=== Directions ===
Repeat verbatim the lines of the data below, beginning with the line containing "Viewport: 1292px width, 803px height." and continuing to the end.
====== Available data
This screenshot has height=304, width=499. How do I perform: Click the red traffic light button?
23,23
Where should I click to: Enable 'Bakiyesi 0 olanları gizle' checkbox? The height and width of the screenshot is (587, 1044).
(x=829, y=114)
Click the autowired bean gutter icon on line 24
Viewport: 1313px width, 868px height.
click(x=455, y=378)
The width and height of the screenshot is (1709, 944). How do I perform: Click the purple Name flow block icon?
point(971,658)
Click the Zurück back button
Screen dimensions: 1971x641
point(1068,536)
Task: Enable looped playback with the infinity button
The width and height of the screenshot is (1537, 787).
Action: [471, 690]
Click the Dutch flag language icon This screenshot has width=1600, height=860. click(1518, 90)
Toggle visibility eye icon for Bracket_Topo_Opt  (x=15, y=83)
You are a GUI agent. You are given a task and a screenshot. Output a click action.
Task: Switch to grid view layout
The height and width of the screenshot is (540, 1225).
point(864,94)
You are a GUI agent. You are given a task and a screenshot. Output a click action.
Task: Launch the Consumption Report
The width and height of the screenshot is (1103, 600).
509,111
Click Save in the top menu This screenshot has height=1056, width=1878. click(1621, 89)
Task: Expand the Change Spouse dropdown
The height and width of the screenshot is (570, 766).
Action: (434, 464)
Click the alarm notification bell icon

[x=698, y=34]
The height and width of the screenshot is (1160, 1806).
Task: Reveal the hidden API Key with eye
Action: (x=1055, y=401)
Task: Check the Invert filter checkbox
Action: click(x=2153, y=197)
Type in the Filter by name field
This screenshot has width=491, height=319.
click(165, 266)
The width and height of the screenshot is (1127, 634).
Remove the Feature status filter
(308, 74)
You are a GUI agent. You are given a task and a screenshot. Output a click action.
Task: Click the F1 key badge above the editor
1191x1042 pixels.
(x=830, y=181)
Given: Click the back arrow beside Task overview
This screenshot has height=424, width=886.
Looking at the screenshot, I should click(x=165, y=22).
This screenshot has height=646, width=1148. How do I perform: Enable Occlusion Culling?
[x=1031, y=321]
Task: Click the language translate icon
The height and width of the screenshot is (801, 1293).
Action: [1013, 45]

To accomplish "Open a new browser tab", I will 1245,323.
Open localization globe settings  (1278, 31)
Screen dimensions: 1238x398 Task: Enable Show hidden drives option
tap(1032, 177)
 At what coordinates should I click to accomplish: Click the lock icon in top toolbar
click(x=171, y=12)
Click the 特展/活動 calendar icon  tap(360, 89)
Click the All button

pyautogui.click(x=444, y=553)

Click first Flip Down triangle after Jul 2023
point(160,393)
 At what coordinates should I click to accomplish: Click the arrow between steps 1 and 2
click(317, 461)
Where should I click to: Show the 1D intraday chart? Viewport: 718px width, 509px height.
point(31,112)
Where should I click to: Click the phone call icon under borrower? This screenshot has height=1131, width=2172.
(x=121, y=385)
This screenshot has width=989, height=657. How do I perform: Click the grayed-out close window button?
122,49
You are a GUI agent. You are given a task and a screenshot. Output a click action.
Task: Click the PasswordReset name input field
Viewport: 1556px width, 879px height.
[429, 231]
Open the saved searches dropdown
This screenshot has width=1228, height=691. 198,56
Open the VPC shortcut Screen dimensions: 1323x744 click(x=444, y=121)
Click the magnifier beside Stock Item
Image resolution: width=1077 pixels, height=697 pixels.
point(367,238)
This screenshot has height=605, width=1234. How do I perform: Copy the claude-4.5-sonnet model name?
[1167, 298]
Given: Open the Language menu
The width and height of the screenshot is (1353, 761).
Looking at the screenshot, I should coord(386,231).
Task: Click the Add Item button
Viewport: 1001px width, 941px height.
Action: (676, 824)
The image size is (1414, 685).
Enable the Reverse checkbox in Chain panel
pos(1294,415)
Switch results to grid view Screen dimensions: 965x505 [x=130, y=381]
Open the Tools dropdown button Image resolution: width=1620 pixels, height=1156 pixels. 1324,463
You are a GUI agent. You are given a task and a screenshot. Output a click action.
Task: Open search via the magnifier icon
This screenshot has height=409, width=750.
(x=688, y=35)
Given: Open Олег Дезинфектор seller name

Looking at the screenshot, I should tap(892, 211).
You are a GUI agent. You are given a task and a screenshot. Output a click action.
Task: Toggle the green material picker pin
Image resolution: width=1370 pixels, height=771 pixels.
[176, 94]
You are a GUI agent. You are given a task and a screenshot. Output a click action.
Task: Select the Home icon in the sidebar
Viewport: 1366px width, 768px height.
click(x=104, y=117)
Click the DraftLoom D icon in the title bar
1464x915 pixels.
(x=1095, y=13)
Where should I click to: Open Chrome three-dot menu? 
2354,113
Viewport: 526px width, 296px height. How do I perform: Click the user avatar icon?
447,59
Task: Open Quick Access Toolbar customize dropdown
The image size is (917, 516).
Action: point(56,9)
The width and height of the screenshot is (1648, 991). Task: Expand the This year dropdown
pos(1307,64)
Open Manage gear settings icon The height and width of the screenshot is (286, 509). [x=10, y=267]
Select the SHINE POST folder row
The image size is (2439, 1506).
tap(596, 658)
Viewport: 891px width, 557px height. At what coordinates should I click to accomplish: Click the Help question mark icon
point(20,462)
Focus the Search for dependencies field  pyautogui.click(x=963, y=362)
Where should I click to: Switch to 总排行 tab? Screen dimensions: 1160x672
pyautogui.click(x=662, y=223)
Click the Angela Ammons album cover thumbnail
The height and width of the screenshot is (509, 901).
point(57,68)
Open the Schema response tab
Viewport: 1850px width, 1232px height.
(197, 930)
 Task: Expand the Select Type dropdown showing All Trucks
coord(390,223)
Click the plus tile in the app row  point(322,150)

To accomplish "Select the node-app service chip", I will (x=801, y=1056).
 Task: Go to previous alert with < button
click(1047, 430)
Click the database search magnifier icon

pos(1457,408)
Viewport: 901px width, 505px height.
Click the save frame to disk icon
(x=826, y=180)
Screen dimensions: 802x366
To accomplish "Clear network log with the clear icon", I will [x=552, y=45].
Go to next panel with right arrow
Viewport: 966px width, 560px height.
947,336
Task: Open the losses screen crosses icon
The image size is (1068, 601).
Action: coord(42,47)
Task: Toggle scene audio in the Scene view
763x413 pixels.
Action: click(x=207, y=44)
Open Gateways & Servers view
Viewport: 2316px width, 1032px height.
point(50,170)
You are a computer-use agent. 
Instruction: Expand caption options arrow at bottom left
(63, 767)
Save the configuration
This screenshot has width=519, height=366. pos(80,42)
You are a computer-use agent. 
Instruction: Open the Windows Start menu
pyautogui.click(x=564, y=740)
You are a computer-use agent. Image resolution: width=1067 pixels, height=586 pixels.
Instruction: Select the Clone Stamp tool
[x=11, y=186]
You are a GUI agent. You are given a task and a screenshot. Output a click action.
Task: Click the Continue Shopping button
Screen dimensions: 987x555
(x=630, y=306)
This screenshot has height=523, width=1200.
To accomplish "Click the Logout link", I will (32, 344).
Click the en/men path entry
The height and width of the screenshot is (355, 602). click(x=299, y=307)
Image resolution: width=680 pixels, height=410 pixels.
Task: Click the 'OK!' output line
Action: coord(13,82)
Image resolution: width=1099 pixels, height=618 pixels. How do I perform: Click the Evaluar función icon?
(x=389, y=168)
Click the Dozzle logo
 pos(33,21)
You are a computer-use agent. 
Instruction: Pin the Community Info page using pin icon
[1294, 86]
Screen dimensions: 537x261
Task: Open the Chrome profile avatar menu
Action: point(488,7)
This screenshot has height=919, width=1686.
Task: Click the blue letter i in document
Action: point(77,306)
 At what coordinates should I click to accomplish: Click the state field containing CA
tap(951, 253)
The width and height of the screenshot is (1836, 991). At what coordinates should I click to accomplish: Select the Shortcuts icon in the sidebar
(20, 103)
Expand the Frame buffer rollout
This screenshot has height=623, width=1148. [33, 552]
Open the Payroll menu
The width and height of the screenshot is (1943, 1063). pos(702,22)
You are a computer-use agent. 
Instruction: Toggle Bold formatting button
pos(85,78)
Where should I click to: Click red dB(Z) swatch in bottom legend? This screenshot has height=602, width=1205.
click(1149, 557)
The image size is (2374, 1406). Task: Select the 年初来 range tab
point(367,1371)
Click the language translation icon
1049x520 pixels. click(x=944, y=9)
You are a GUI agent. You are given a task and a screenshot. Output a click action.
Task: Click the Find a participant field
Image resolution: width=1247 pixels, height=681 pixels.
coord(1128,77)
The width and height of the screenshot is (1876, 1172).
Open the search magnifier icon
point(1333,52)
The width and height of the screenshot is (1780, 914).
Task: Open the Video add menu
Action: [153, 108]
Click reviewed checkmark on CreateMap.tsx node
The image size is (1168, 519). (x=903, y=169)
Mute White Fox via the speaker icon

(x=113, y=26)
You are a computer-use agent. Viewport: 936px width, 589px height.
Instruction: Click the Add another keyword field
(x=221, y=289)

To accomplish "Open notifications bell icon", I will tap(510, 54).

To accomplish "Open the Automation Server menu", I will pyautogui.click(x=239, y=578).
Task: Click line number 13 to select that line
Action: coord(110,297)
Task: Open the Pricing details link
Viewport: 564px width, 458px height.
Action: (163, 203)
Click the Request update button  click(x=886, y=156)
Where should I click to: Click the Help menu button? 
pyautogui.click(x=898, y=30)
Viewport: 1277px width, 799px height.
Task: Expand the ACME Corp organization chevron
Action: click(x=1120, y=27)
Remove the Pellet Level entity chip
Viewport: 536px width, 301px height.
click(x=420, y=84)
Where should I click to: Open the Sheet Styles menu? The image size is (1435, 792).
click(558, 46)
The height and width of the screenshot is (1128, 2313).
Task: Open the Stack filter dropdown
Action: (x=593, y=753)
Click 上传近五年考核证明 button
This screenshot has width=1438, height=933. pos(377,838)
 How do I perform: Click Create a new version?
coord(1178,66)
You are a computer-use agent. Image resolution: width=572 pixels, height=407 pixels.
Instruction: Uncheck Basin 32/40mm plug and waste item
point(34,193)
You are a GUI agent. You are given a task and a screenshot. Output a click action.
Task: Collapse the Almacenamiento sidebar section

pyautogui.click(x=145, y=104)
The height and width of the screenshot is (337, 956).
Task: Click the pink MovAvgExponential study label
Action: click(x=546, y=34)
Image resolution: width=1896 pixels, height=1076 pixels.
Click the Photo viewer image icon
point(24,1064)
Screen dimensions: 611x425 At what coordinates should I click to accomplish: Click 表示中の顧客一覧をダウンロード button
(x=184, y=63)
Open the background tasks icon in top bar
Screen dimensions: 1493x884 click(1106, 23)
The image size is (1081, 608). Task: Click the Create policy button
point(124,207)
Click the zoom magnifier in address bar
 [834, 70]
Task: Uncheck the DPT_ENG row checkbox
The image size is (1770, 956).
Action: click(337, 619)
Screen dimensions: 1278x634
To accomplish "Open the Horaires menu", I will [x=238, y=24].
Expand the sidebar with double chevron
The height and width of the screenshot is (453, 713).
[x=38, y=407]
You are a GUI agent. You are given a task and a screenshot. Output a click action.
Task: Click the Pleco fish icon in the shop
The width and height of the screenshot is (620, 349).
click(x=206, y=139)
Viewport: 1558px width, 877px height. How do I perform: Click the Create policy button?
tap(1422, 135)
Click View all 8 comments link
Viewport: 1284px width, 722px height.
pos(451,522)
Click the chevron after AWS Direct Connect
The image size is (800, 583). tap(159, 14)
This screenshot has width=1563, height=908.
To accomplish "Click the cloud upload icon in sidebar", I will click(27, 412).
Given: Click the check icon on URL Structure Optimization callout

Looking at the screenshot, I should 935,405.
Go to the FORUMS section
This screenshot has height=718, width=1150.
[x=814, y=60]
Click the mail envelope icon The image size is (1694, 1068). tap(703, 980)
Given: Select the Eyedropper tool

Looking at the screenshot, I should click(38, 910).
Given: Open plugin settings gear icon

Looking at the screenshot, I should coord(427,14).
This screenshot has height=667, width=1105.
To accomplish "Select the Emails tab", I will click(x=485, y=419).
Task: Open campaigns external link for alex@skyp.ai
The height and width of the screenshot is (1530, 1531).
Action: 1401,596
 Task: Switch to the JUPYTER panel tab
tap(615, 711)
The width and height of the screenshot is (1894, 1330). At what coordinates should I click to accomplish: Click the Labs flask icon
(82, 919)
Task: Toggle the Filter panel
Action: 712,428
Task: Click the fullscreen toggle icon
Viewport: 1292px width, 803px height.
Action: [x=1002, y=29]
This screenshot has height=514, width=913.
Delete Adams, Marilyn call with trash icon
============
=== Exercise output ===
Viewport: 1292px width, 803px height.
Action: [x=1002, y=29]
This screenshot has height=514, width=913.
Delete Adams, Marilyn call with trash icon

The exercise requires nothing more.